Selected articles October 2015
New link between TL1A and pro-inflammatory cytokines in inflammatory bowel disease
TL1A as a Potential Local Inducer of IL17A Expression in Colon Mucosa of Inflammatory Bowel Disease Patients
T. J. Ślebioda, A. Bojarska-Junak, M. Stanisławowski, M. Cyman, P. M. Wierzbicki, J. Roliński, K. Celiński and Z. Kmieć
In a study in the October issue of Scandinavian Journal of immunology a group of researchers from Poland show that in humans the tumor necrosis factor superfamily member TL1A may contribute to intestinal inflammation by local induction of expression of pro-inflammatory cytokine IL-17A. They also show that TL1A and its receptor DR3 is expressed not only on mononuclear cells present in intestinal lamina propria but also on enterocytes.
– The role of TL1A in inflammatory bowel disease is very complex and still remains not entirely explained, says dr Tomasz Slebioda, post-doctoral researcher at the Department of Histology at the Medical University of Gdansk.
The present study aimed to establish a link between expression of TL1A and selected TL1A-induced pro-inflammatory cytokines involved in the pathogenesis of inflammatory bowel disease. In addition, the researchers wanted to investigate a connection between serum concentration of TL1A in patients with inflammatory bowel disease and activation of peripheral blood T cells.
Tomasz Slebioda designed the study and conducted most of the research and especially enjoyed the ability to continue and expand the studies which he started as a PhD student at the University of Southampton (UK) under the supervision and direction of Prof. Aymen Al-Shamkhani.
– It has to be emphasized, however, that this publication is a result of successful cooperation with a team of medical doctors and scientists from Medical University of Lublin in Poland, he says.
In summary, the data presented in this publication indicate that TL1A may contribute to pathogenesis of inflammatory bowel diseases via local but not systemic induction of IL-17A but not IL-4, IL-13 or IFN-gamma.

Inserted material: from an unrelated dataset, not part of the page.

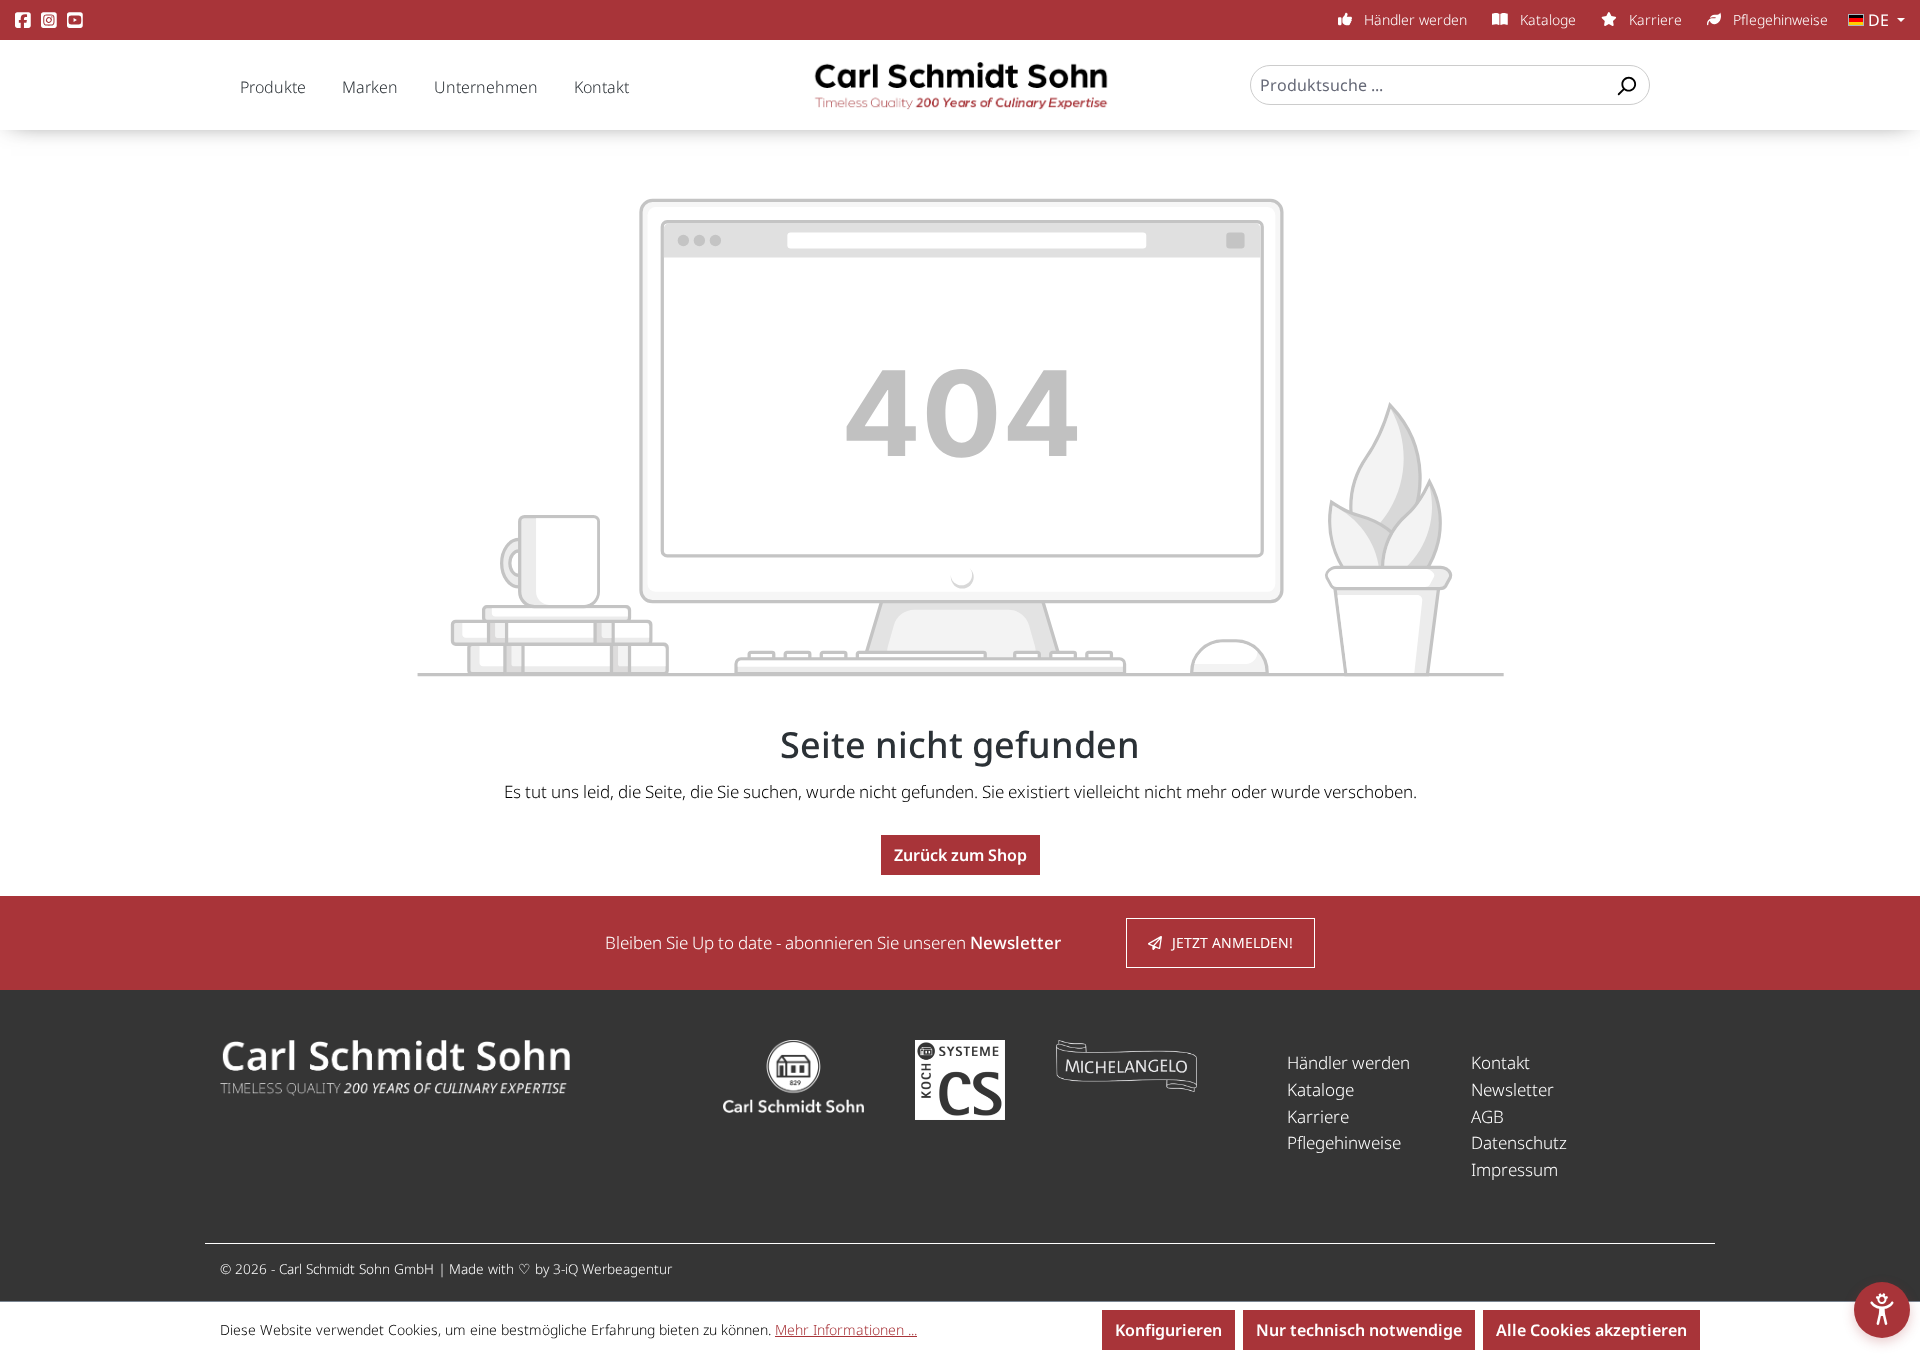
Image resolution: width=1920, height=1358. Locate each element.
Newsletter (1512, 1089)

Novel mechanism by which Varicella-zoster virus suppresses the antiviral response of the host
Suppressor of Cytokine Signaling 3 Expression Induced by Varicella-Zoster Virus Infection Results in the Modulation of Virus Replication
E.-J. Choi, C.-H. Lee and O. S. Shin
Here, a group of Korean researchers demonstrate that the expression of suppressor of cytokine signaling (SOCS)3 impaired host control of Varicella-zoster virus, resulting in modulation of type I IFN signaling and viral replication.
Varicella-zoster virus is an important viral pathogen that is responsible for causing varicella (chickenpox) hand herpes zoster (shingles). The virus has been shown to suppress early anti-viral innate immune responses, but the exact mechanisms are not yet well understood.
– In this study, we used three different cell types, keratinocytes, fibroblasts, and macrophages to investigate VZV-induced anti-viral responses, Eun-Jin Choi says.
Eun-Jin Choi is the first author of the study and is a post doc in the lab of infection and immunology at Korea University.
– It was intriguing to observe distinct characteristics of immune responses against Varicella-zoster virus infection, depending on the cell types, she says.
Taken together, the data presented in this publication indicate that Varicella-zoster virus-induced expression of SOCS3 represents a viral evasion mechanism and suggest that type I IFN signaling may be modulated by SOCS3-mediated immune suppression. This is a novel mechanism by which Varicella-zoster virus suppresses the anti-viral response of the host and paves a path to efficient virus replication.